- Exercise goal: Begin at the top of the following data. Copy each line exactly until you have copied the line containing "Screen dimensions: 952x1270".

[Start of Attachment]

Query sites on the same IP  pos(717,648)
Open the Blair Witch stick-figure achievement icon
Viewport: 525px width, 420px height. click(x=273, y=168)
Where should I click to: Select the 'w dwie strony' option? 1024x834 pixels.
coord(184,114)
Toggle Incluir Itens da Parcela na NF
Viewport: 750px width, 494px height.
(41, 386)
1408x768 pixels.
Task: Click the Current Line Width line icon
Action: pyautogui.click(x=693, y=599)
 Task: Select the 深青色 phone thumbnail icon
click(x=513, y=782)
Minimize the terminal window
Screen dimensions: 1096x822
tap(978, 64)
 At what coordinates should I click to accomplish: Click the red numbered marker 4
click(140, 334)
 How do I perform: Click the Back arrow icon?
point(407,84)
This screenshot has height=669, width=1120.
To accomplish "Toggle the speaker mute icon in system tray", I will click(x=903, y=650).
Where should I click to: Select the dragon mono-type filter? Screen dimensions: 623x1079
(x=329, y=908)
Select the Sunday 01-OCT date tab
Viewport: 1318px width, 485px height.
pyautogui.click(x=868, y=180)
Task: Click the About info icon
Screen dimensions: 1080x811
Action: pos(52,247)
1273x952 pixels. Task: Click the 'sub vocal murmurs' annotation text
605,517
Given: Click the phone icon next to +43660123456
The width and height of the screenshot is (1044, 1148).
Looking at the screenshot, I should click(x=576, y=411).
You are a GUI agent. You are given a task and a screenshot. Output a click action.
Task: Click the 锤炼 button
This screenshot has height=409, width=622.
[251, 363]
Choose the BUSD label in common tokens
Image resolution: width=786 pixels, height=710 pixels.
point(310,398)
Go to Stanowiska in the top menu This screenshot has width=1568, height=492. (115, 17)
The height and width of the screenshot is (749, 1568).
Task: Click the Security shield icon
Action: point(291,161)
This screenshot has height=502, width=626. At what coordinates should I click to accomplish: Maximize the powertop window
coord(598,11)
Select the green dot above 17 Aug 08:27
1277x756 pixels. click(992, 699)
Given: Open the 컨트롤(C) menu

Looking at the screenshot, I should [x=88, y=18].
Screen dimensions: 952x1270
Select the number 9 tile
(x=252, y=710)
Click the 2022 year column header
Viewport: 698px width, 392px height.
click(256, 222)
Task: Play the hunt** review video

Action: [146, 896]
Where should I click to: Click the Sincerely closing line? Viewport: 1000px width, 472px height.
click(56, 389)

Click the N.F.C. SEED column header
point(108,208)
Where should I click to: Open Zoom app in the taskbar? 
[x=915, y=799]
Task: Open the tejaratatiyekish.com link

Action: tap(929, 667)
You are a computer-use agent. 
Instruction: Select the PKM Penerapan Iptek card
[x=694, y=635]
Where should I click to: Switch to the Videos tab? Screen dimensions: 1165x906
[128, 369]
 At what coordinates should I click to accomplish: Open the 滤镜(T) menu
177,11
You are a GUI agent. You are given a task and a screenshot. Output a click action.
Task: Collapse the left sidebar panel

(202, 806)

[End of Attachment]

- Answer to this task:
Query sites on the same IP  pos(717,648)
Open the Blair Witch stick-figure achievement icon
Viewport: 525px width, 420px height. click(x=273, y=168)
Where should I click to: Select the 'w dwie strony' option? 1024x834 pixels.
coord(184,114)
Toggle Incluir Itens da Parcela na NF
Viewport: 750px width, 494px height.
(41, 386)
1408x768 pixels.
Task: Click the Current Line Width line icon
Action: pyautogui.click(x=693, y=599)
 Task: Select the 深青色 phone thumbnail icon
click(x=513, y=782)
Minimize the terminal window
Screen dimensions: 1096x822
tap(978, 64)
 At what coordinates should I click to accomplish: Click the red numbered marker 4
click(140, 334)
 How do I perform: Click the Back arrow icon?
point(407,84)
This screenshot has height=669, width=1120.
To accomplish "Toggle the speaker mute icon in system tray", I will click(x=903, y=650).
Where should I click to: Select the dragon mono-type filter? Screen dimensions: 623x1079
(x=329, y=908)
Select the Sunday 01-OCT date tab
Viewport: 1318px width, 485px height.
pyautogui.click(x=868, y=180)
Task: Click the About info icon
Screen dimensions: 1080x811
Action: pos(52,247)
1273x952 pixels. Task: Click the 'sub vocal murmurs' annotation text
605,517
Given: Click the phone icon next to +43660123456
The width and height of the screenshot is (1044, 1148).
Looking at the screenshot, I should click(x=576, y=411).
You are a GUI agent. You are given a task and a screenshot. Output a click action.
Task: Click the 锤炼 button
This screenshot has height=409, width=622.
[251, 363]
Choose the BUSD label in common tokens
Image resolution: width=786 pixels, height=710 pixels.
point(310,398)
Go to Stanowiska in the top menu This screenshot has width=1568, height=492. (115, 17)
The height and width of the screenshot is (749, 1568).
Task: Click the Security shield icon
Action: point(291,161)
This screenshot has height=502, width=626. At what coordinates should I click to accomplish: Maximize the powertop window
coord(598,11)
Select the green dot above 17 Aug 08:27
1277x756 pixels. click(992, 699)
Given: Open the 컨트롤(C) menu

Looking at the screenshot, I should [x=88, y=18].
Screen dimensions: 952x1270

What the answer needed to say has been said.